The first is one I have seen before; when creating the accounts inside the VM, then kernel says the files are not writable and so it fails. Later, no problem.
The second is where I spent most of my time; sometimes the signals sent to kill a running container are ignored. I have reconstructed the sequence events pretty carefully, and I cannot come up with a failure mode that would explain it. I can easily chalk this up to some kind of kernel problem that appears when it is really busy creating containers, but I have no hard evidence of that. But I have a workaround I am going to install that will hopefully get us by the problem for now.
I will get this change installed today and let you know. In the meantime you can terminate your slices that are broken, and not bother to report any more problems until I get the new stuff installed.
comment:3 Changed 11 years ago by
Resolution: | → fixed |
---|---|
Status: | new → closed |
Well, this has been an interesting thought exercise. There are two different problems, that both occur when the machine is very busy creating lots of VMs.
The first is one I have seen before; when creating the accounts inside the VM, then kernel says the files are not writable and so it fails. Later, no problem.

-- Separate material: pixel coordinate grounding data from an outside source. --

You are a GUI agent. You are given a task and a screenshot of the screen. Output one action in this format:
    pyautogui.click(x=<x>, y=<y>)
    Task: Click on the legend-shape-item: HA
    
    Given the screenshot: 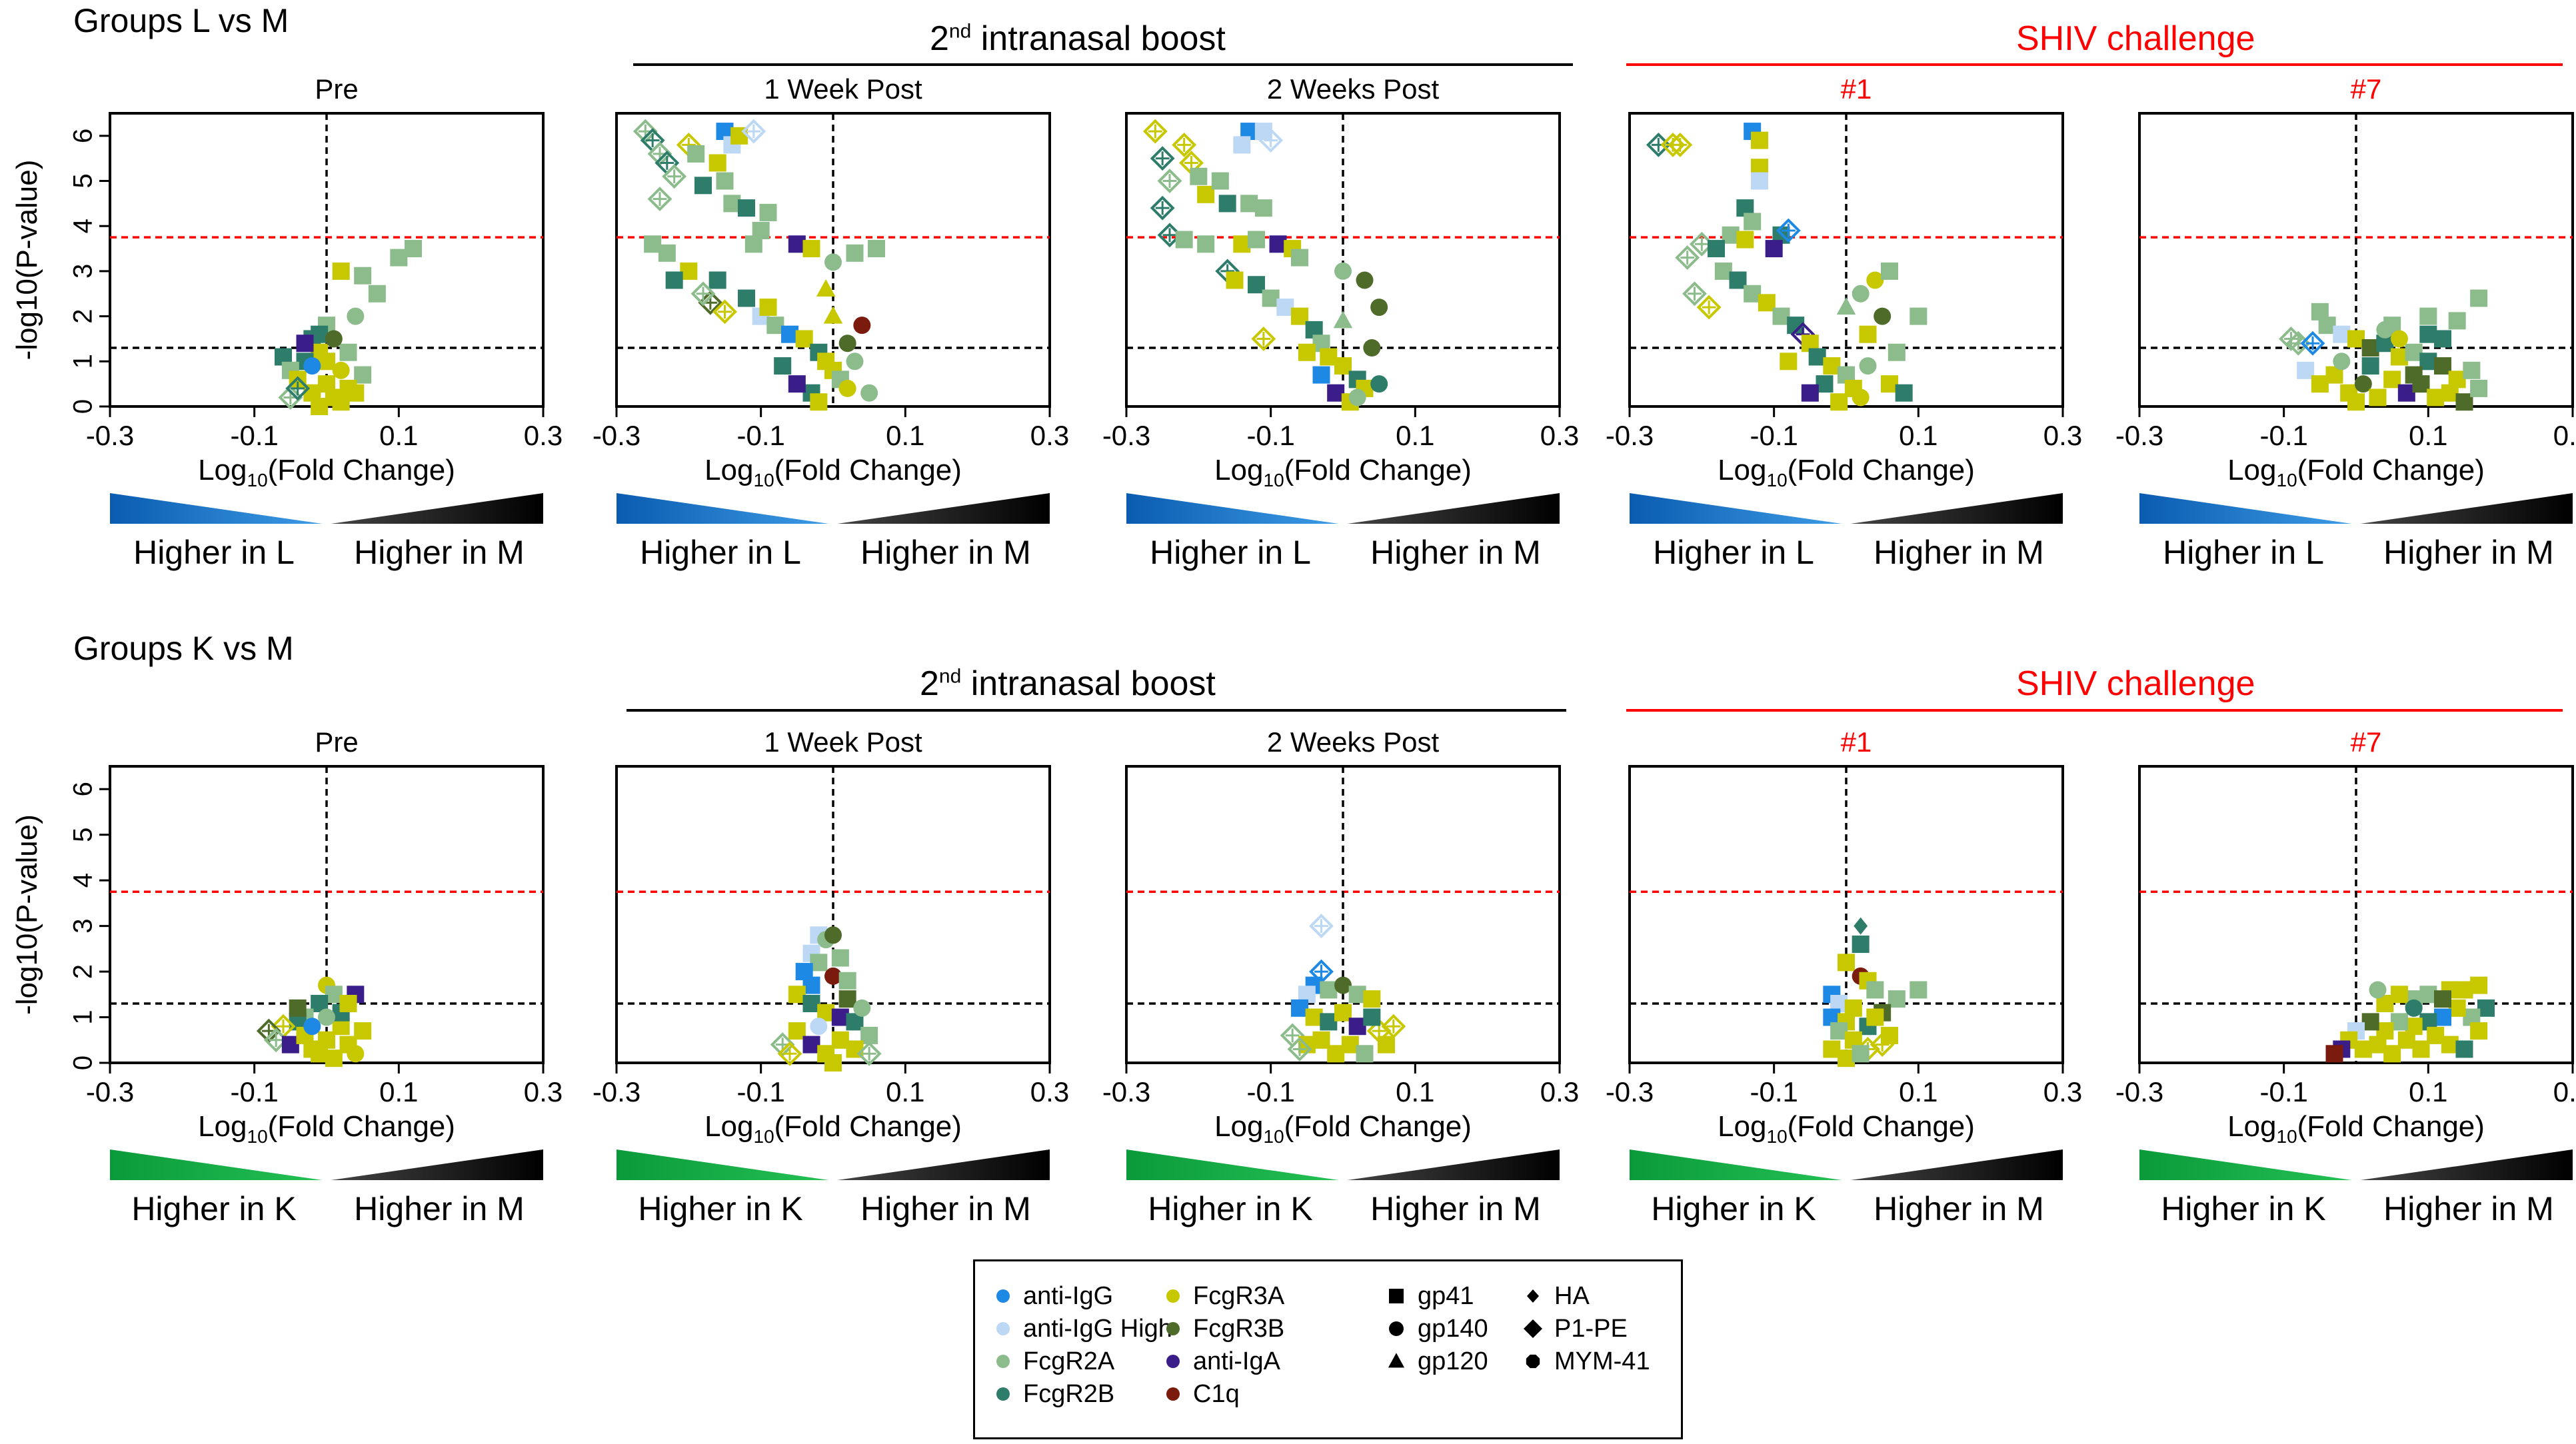 What is the action you would take?
    pyautogui.click(x=1558, y=1296)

The second is where I spent most of my time; sometimes the signals sent to kill a running container are ignored. I have reconstructed the sequence events pretty carefully, and I cannot come up with a failure mode that would explain it. I can easily chalk this up to some kind of kernel problem that appears when it is really busy creating containers, but I have no hard evidence of that. But I have a workaround I am going to install that will hopefully get us by the problem for now.
I will get this change installed today and let you know. In the meantime you can terminate your slices that are broken, and not bother to report any more problems until I get the new stuff installed.